* [EXERCISE AIM]: Please copy all of the items below without changing a single character.

[Click-target data]
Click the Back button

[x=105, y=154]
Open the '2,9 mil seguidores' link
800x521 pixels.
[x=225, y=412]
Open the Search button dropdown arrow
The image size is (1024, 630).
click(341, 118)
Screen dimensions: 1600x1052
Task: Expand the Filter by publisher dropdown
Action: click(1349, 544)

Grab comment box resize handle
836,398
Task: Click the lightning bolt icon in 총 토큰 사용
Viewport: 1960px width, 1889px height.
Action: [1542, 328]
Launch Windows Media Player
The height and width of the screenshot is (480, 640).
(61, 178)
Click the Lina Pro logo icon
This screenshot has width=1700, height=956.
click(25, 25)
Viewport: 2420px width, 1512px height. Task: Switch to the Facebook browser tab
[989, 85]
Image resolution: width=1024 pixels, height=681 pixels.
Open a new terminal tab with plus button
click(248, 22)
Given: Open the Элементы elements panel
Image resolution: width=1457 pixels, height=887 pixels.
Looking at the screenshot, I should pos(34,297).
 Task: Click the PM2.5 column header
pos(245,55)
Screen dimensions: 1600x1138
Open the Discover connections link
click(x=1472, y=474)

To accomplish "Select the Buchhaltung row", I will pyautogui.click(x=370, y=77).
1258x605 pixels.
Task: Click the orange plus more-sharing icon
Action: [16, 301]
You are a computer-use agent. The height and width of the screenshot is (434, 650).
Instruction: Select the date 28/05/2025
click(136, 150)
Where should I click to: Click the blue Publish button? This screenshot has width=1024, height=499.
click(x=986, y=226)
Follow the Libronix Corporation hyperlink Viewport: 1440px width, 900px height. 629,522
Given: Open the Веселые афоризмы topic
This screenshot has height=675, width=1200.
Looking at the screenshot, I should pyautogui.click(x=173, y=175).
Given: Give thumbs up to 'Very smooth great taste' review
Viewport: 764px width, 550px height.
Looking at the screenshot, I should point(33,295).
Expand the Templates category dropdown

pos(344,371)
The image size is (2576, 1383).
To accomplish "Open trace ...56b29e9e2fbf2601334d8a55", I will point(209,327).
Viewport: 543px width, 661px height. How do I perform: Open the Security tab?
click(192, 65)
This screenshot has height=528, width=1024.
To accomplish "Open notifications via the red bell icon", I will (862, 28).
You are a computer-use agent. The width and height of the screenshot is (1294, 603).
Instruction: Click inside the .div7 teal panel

* [CORRECT RESULT]:
Click the Back button

[x=105, y=154]
Open the '2,9 mil seguidores' link
800x521 pixels.
[x=225, y=412]
Open the Search button dropdown arrow
The image size is (1024, 630).
click(341, 118)
Screen dimensions: 1600x1052
Task: Expand the Filter by publisher dropdown
Action: click(1349, 544)

Grab comment box resize handle
836,398
Task: Click the lightning bolt icon in 총 토큰 사용
Viewport: 1960px width, 1889px height.
Action: [1542, 328]
Launch Windows Media Player
The height and width of the screenshot is (480, 640).
(61, 178)
Click the Lina Pro logo icon
This screenshot has width=1700, height=956.
click(25, 25)
Viewport: 2420px width, 1512px height. Task: Switch to the Facebook browser tab
[989, 85]
Image resolution: width=1024 pixels, height=681 pixels.
Open a new terminal tab with plus button
click(248, 22)
Given: Open the Элементы elements panel
Image resolution: width=1457 pixels, height=887 pixels.
Looking at the screenshot, I should pos(34,297).
 Task: Click the PM2.5 column header
pos(245,55)
Screen dimensions: 1600x1138
Open the Discover connections link
click(x=1472, y=474)

To accomplish "Select the Buchhaltung row", I will pyautogui.click(x=370, y=77).
1258x605 pixels.
Task: Click the orange plus more-sharing icon
Action: [16, 301]
You are a computer-use agent. The height and width of the screenshot is (434, 650).
Instruction: Select the date 28/05/2025
click(136, 150)
Where should I click to: Click the blue Publish button? This screenshot has width=1024, height=499.
click(x=986, y=226)
Follow the Libronix Corporation hyperlink Viewport: 1440px width, 900px height. 629,522
Given: Open the Веселые афоризмы topic
This screenshot has height=675, width=1200.
Looking at the screenshot, I should pyautogui.click(x=173, y=175).
Given: Give thumbs up to 'Very smooth great taste' review
Viewport: 764px width, 550px height.
Looking at the screenshot, I should point(33,295).
Expand the Templates category dropdown

pos(344,371)
The image size is (2576, 1383).
To accomplish "Open trace ...56b29e9e2fbf2601334d8a55", I will point(209,327).
Viewport: 543px width, 661px height. How do I perform: Open the Security tab?
click(192, 65)
This screenshot has height=528, width=1024.
To accomplish "Open notifications via the red bell icon", I will (862, 28).
You are a computer-use agent. The width and height of the screenshot is (1294, 603).
Instruction: Click inside the .div7 teal panel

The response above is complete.